» **Input for this task**
※ ※ ※
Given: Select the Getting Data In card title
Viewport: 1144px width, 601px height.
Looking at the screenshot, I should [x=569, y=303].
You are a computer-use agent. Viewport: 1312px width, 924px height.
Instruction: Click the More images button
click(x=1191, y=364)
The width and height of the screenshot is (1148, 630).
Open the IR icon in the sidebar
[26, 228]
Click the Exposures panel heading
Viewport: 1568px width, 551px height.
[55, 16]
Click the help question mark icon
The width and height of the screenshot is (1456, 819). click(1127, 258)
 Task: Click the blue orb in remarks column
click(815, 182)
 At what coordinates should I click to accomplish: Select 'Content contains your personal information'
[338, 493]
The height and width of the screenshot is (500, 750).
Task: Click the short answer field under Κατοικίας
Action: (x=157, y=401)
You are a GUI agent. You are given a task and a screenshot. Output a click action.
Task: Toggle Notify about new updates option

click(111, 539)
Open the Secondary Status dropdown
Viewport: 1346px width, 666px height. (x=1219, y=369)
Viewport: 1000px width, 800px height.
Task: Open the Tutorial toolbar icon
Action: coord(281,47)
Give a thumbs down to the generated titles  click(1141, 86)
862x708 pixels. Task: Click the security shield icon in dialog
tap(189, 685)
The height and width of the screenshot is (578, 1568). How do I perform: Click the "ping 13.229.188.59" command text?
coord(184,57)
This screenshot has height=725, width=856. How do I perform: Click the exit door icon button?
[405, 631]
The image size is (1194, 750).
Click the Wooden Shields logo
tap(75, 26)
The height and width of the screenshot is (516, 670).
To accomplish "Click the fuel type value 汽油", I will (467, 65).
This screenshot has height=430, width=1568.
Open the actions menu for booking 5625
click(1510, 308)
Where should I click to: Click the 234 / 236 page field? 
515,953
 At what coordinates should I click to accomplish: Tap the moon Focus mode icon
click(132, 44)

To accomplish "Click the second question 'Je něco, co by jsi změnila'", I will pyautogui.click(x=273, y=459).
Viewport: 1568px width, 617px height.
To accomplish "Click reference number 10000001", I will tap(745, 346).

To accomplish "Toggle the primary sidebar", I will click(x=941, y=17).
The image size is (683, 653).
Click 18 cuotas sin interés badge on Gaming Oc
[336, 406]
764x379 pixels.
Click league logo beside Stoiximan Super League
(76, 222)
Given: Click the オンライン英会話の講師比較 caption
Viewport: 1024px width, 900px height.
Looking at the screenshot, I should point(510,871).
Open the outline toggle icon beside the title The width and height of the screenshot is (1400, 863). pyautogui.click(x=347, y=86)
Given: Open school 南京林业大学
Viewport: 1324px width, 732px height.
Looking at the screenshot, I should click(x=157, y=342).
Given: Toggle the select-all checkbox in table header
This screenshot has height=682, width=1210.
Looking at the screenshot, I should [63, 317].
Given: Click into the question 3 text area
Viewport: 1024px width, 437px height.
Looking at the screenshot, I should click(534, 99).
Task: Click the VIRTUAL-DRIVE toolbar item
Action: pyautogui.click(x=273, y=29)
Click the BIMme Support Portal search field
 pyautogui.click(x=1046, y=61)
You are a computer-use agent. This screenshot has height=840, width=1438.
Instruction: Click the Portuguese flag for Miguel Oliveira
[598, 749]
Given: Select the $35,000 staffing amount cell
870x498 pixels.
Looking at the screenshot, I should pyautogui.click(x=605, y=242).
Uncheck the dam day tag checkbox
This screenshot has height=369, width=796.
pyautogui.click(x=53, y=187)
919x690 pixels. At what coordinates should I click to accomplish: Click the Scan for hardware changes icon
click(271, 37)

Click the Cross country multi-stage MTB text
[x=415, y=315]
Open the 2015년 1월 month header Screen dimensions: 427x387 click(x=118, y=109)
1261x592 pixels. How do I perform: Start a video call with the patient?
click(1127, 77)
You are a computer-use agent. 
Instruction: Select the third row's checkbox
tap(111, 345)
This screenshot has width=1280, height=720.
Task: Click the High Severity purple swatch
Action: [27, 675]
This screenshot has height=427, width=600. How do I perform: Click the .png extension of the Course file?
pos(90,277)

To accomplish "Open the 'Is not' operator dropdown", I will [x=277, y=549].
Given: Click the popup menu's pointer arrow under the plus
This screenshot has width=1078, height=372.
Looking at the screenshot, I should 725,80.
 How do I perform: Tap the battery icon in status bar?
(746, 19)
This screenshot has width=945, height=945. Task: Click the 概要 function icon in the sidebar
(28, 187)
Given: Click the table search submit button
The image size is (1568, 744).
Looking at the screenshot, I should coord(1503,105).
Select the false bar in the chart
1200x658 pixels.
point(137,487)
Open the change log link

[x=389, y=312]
※ ※ ※
» **What to produce**
Copy every line from the records above that contains the string "header".

» **Solution**
Given: Toggle the select-all checkbox in table header
Open the 2015년 1월 month header Screen dimensions: 427x387 click(x=118, y=109)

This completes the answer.